The Seplat Chairman assured that the fundamentals of the company’s core business remain strong and through the effective integration of the Eland acquisition, the combined business will have greater scale and value creation opportunities to capture.
“I believe the investment case for Seplat remains compelling,” adding that: “As we look ahead to 2020 and beyond, I would like to take this opportunity to thank all Seplat employees and wider stakeholders for their efforts and continuing support and I look forward to updating all of our stakeholders on our progress throughout the year ahead.”
Also addressing shareholders at the 7th AGM, the Chief Executive Officer, Seplat, Mr. Austin Avuru, described 2019 as a solid year in which the robust fundamentals of the business once again kept the company on an extremely solid footing. “The strong cash generation we realised from our low-cost production base meant that our capital expenditures, debt service obligation and dividend distributions to shareholders were more than covered by cash generated from operations by a comfortable margin.”
From a strategic perspective, Mr. Avuru said 2019 will prove to be an inflection point in the company’s history, as it took a final investment decision (FID) for the 300 MMscfd ANOH midstream gas processing project in March.
“Once completed, the plant will process gas produced at the upstream unitised gas fields in OML 53, where Seplat has a 40% working interest, and Shell’s OML 21. Now that we have gone live, so to speak, with the project in partnership with government, we have set a clear trajectory that will see us become the largest supplier of processed gas to the domestic market once it becomes operational,” the Seplat CEO hinted.

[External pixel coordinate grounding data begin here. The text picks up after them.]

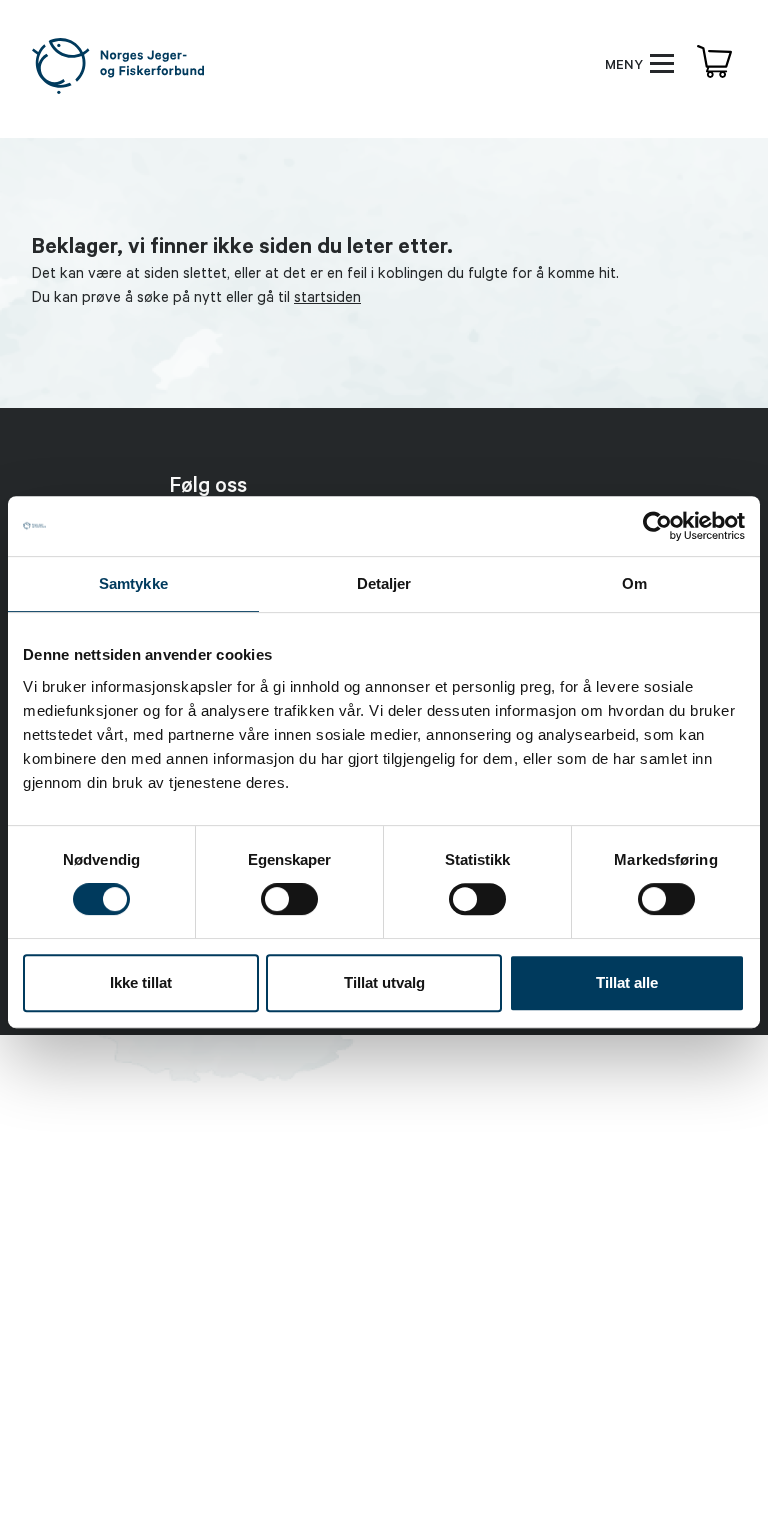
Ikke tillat (141, 982)
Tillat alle (627, 982)
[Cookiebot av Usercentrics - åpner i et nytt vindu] (657, 526)
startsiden (327, 299)
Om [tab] (634, 583)
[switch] (289, 899)
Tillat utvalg (384, 982)
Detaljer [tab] (384, 583)
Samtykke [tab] (133, 583)
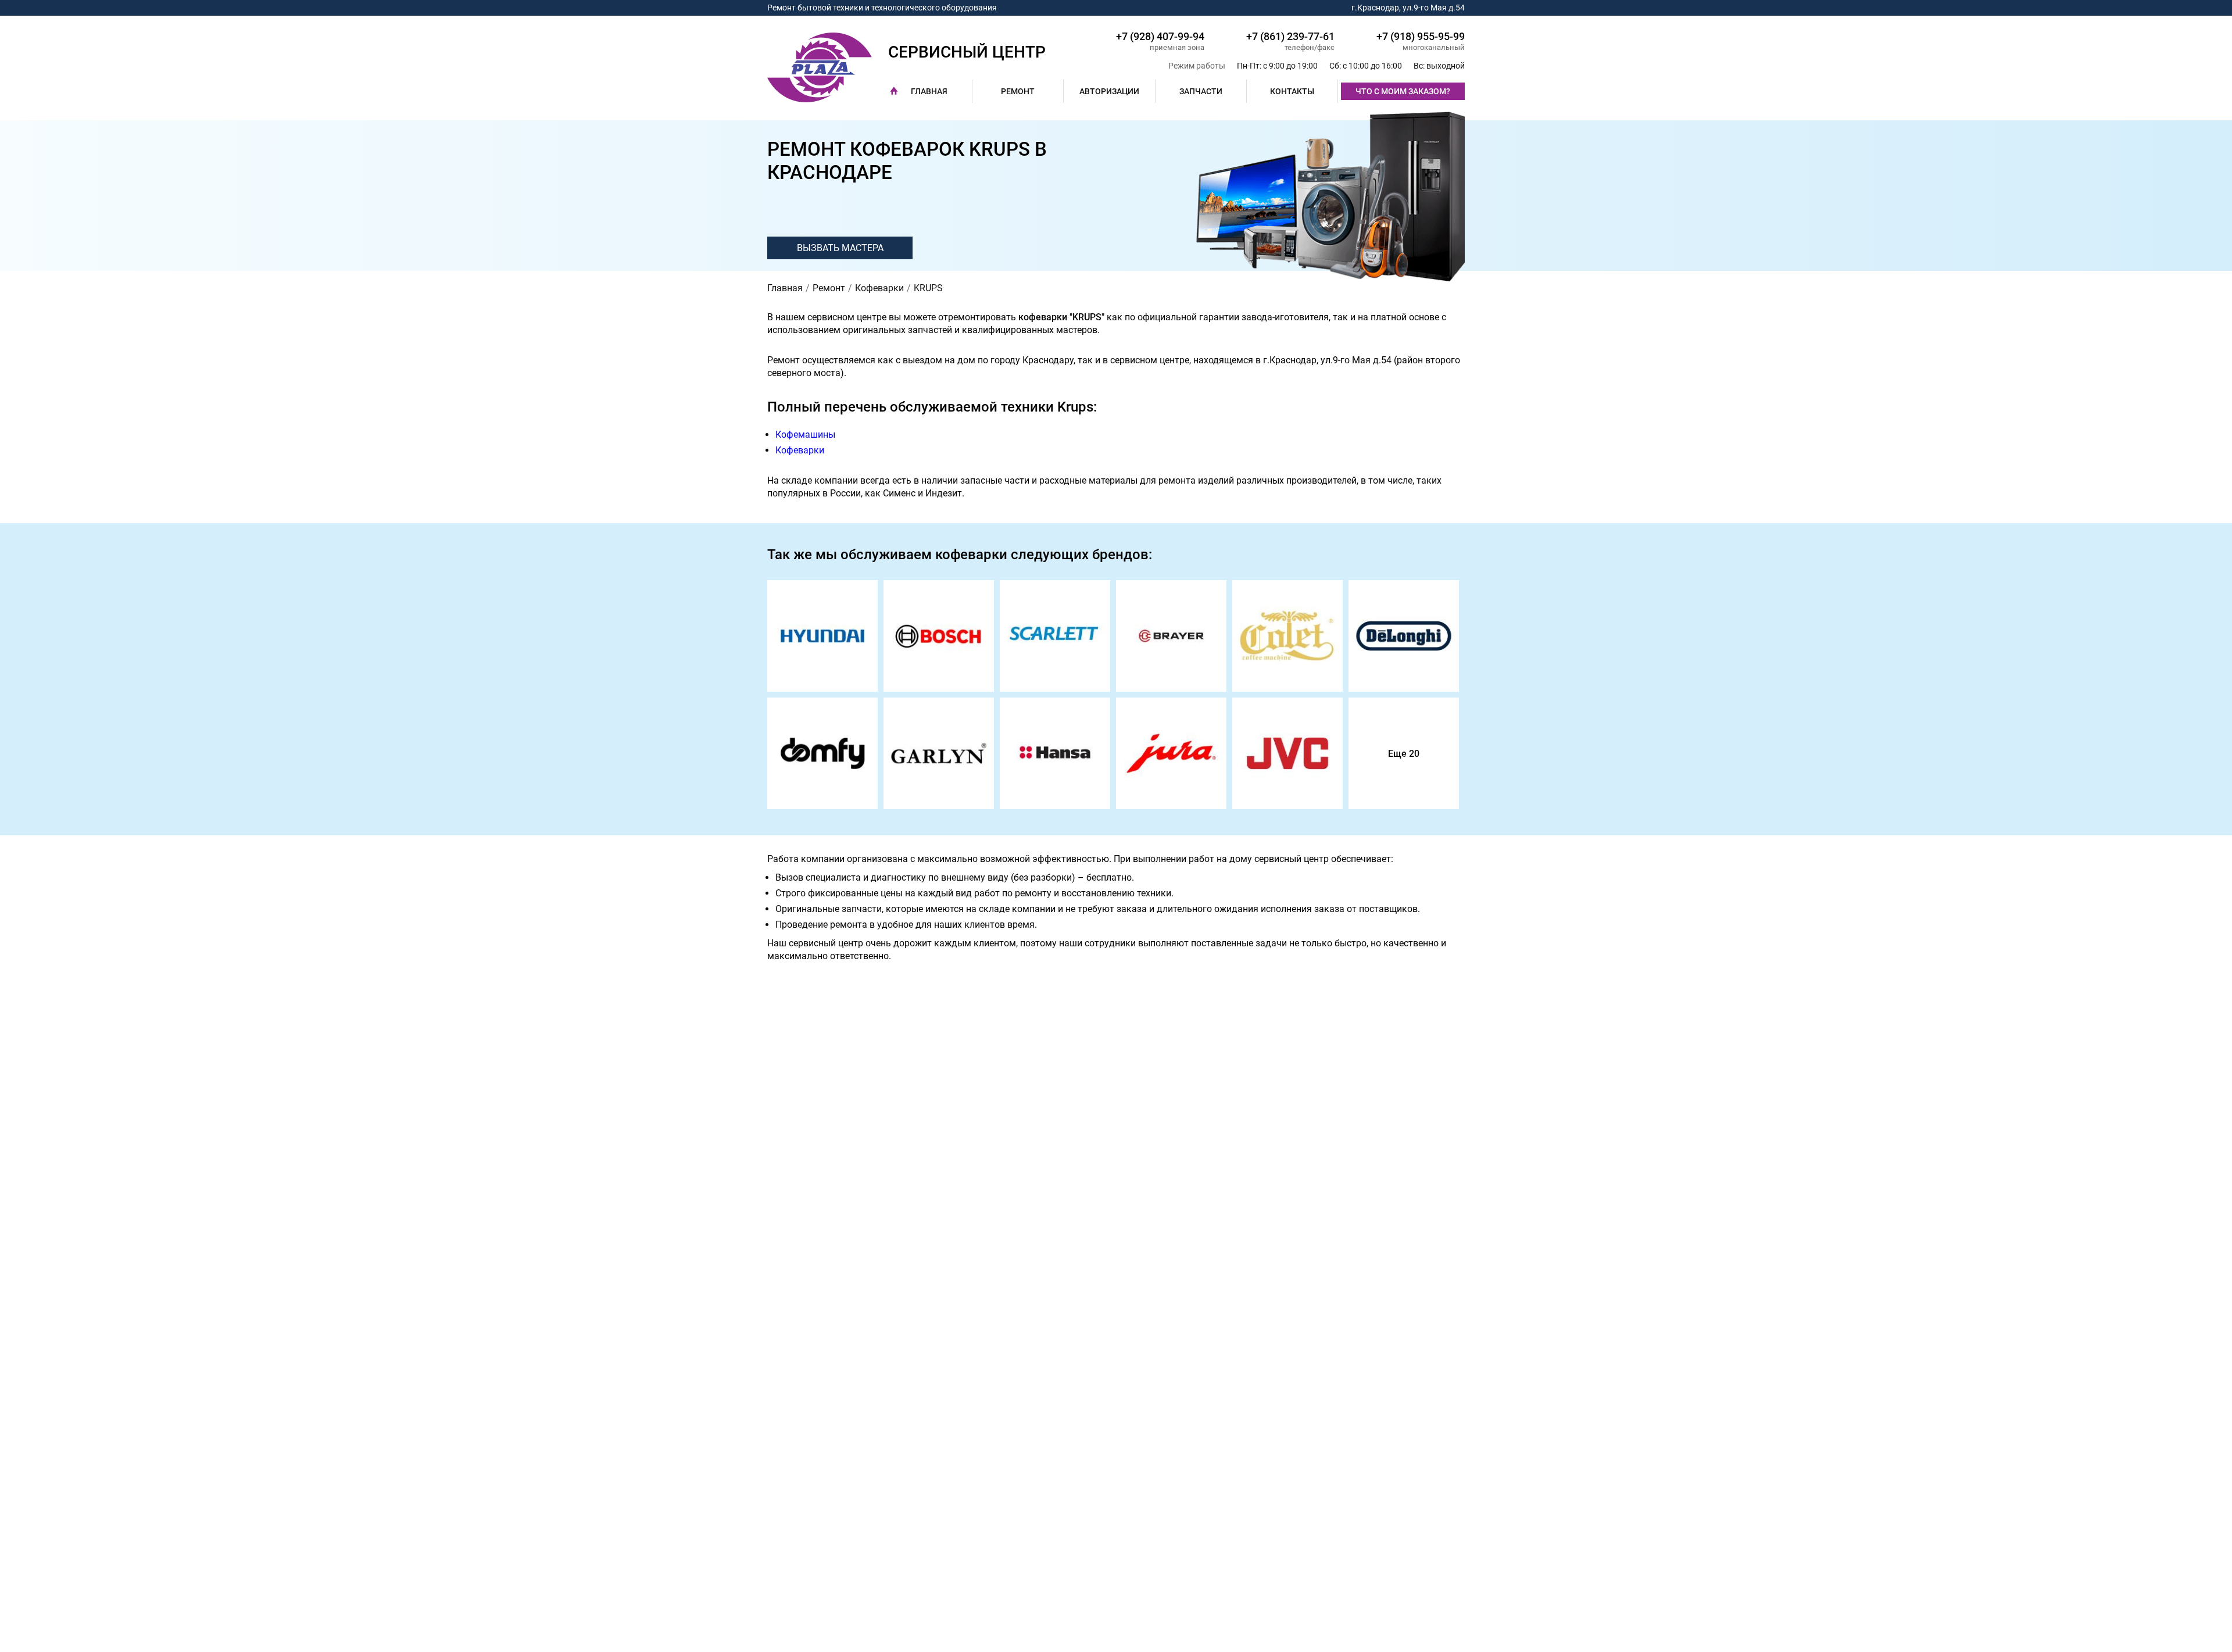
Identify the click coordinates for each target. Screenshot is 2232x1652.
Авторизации (1109, 91)
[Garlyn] (939, 753)
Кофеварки (799, 450)
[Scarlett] (1055, 636)
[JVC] (1287, 753)
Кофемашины (805, 434)
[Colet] (1287, 636)
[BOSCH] (939, 636)
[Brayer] (1171, 636)
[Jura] (1171, 753)
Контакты (1292, 91)
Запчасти (1200, 91)
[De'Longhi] (1403, 636)
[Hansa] (1055, 753)
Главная (929, 91)
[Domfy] (822, 753)
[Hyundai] (822, 636)
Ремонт (1018, 91)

On the outlook or 2020, Mr. Avuru said Seplat faces the same challenges as the rest of industry in terms of managing oil price volatility and other macro risks, adding that the emergence of the COVID-19 pandemic has thrown in another variable that has impacted the global economy. “As these factors are not in our control we can only make sure that we have plans in place that can mitigate and de-sensitise the business to these risks as far as is possible.
Commenting on the company’s planned transition, Mr. Avuru said: “I am extremely honoured to have led Seplat for the past ten years, and I am proud of the role it has played in promoting indigenous participation in the Nigerian oil and gas space. My ultimate goal in the transition of the CEO role is for Seplat to achieve even greater things in the next decade, creating a blueprint for others to follow.”
Also commenting, the company’s Chief Financial Officer, Mr. Roger Brown, said a position of financial strength has enabled Seplat to capitalise on significant growth opportunities during the 2019 financial year.
Mr. Brown said: “Our growth strategy is underpinned by a clear financial strategy that aims to maintain a strong well funded balance sheet with sustainable operational cash flow. Investments made during the year have significantly progressed our ambitious growth strategy for both oil and gas production; of which our core business remains highly cash generative.”
The Seplat CFO further stressed that: “The business is hedged against low oil prices and a significant proportion of our revenues now come from gas, which offers further protection from oil price volatility.
The company has low production costs and can remain profitable even at lower oil prices. We have significant cash resources available and will manage our finances prudently in 2020, expecting now to invest just US$100 million of capital expenditure (US$50 million spent in Q1 2020), with a target of three new wells across our portfolio.
“We will also continue to focus on our investments in gas and the completion of the ANOH project remains a major priority.”